Abu Dhabi’s SWF eyes Chinese growth

03 July 2014   Category: News, Asia, China, Global, Middle East   By Daniel Shane

Abu Dhabi Investment Authority (ADIA), the Persian Gulf sovereign wealth fund (SWF) with an estimated US$773 billion in assets, has hinted that China may play a growing role in its portfolio amid major economic and structural reforms in the country.

In its 2013 annual report, which offers a rare glimpse into ADIA’s investment strategy, the SWF said that emerging markets, including China, were playing a larger role in the global growth cycle than ever before. ADIA currently has a QFII quota of $1 billion.

“China is in the midst of a historic shift in its economic governance that will likely result in a loosening of administrative controls and allow markets to play a larger role in allocating capital,” wrote Hamed Bin Zayed Al Nahyan, managing director, ADIA, in his foreword to the report.

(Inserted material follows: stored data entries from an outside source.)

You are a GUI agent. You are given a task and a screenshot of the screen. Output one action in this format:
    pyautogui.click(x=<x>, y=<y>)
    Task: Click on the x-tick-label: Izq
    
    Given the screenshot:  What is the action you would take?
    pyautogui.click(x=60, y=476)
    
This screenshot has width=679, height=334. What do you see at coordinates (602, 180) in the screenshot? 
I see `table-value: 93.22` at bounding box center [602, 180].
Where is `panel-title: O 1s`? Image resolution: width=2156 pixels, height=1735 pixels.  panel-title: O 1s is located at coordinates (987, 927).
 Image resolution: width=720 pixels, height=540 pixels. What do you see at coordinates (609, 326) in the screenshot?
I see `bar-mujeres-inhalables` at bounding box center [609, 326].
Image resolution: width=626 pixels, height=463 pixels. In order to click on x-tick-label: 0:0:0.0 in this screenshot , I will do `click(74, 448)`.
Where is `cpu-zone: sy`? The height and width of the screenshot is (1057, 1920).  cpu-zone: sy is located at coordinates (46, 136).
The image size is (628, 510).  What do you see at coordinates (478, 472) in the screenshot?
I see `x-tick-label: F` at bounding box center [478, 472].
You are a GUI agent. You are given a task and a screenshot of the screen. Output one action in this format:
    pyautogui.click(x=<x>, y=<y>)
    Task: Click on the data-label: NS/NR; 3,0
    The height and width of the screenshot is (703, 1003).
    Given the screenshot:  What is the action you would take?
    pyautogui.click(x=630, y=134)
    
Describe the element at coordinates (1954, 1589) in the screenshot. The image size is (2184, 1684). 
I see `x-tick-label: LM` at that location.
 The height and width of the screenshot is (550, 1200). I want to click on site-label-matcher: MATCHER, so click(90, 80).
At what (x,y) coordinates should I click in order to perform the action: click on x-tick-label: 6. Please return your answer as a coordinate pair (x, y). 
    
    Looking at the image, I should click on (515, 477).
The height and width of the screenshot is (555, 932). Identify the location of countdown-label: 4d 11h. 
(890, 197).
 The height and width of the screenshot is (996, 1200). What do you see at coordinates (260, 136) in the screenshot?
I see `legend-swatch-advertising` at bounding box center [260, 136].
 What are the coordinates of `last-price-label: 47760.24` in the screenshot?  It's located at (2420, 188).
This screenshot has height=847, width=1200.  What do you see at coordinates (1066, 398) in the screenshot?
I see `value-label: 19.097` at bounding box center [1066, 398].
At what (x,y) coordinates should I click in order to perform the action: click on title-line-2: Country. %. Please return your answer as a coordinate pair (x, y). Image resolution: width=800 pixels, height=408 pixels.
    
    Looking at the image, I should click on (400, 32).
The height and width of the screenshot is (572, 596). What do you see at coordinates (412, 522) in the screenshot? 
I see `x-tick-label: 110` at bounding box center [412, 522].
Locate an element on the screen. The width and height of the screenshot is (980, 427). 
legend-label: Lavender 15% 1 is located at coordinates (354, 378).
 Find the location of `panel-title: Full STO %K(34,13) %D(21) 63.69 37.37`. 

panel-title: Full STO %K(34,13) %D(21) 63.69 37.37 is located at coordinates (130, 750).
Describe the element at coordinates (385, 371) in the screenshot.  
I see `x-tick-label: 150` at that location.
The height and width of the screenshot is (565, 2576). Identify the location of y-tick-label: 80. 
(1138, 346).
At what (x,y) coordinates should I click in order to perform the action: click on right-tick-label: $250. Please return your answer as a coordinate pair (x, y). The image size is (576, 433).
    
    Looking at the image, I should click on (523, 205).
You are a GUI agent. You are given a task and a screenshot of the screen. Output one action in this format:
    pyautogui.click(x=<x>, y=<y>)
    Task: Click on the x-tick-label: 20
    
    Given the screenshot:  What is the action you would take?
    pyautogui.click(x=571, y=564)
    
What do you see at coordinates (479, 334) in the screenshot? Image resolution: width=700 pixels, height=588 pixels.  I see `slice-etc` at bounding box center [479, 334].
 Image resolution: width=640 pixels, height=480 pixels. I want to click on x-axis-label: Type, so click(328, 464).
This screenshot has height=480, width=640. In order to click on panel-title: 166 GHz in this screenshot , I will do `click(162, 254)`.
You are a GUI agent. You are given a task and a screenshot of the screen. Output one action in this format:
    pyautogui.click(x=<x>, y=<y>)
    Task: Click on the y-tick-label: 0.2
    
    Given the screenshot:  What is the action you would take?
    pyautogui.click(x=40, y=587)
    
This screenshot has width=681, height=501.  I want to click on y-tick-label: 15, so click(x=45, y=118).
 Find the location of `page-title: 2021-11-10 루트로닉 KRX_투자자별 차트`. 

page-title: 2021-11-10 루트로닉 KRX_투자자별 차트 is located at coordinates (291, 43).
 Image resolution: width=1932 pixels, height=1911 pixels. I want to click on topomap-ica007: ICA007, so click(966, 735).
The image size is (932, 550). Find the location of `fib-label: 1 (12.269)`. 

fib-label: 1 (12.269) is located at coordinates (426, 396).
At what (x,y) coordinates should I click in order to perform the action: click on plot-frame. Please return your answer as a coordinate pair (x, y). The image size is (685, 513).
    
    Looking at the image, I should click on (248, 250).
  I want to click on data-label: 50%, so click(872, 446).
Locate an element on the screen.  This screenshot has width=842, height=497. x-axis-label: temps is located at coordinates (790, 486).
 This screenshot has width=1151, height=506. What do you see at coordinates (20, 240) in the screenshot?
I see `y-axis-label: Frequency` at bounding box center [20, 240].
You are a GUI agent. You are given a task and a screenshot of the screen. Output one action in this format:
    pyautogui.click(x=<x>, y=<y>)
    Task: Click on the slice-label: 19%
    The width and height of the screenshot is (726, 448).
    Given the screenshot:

“This approach will allow China to consolidate its economic growth achievements and extend them into an increasingly modern and dynamic economy. The path may not be smooth, but the way is clear,” Sheikh Hamed added.

According to the annual report, ADIA’s 20-year annualised return stood at 7.2% last year, down from the 7.6% annualised return it announced for 2012. It increased its number of employees by around 100 to 1,500 during 2013, the report said.

ADIA, whose mandate is to diversify the United Arab Emirates’ economy by investing its surplus oil revenues, said it was also bullish on alternative assets going into 2014. This asset class, which includes real estate, infrastructure and hedge fund investments, “was able to achieve its overall target in 2013”, ADIA said, “against a mixed backdrop for our various assets”.

The SWF highlighted the performance of its hedge fund portfolio last year as being standout. “In ADIA’s hedge fund portfolio, the very strong performance of 2013 was the result of good balance, and excellent manager selection,” the report continued.

ADIA said it would bolster its infrastructure investments team this year, while improving risk management capabilities. Its current infrastructure investments include two ports in New South Wales, Australia, while it has recently divested its stake in Sydney Airport.

In terms of portfolio make-up last year, ADIA said that developed market equities accounted for between 32% and 42%; emerging market equities between 10% and 20%; small cap equities 1% and 5%; government bonds 10% and 20%; credit 5% and 10%; alternatives 5% and 10%; real estate 5% and 10%; private equity 2% and 8%; infrastructure 1% and 5%.

ADIA said that last year, approximately 75% of its assets were managed by external fund managers.

ADIA is currently the world’s second largest SWF, according to the SWF Institute, behind Norway’s Government Pension Fund – Global, it estimates as having $878 billion in assets.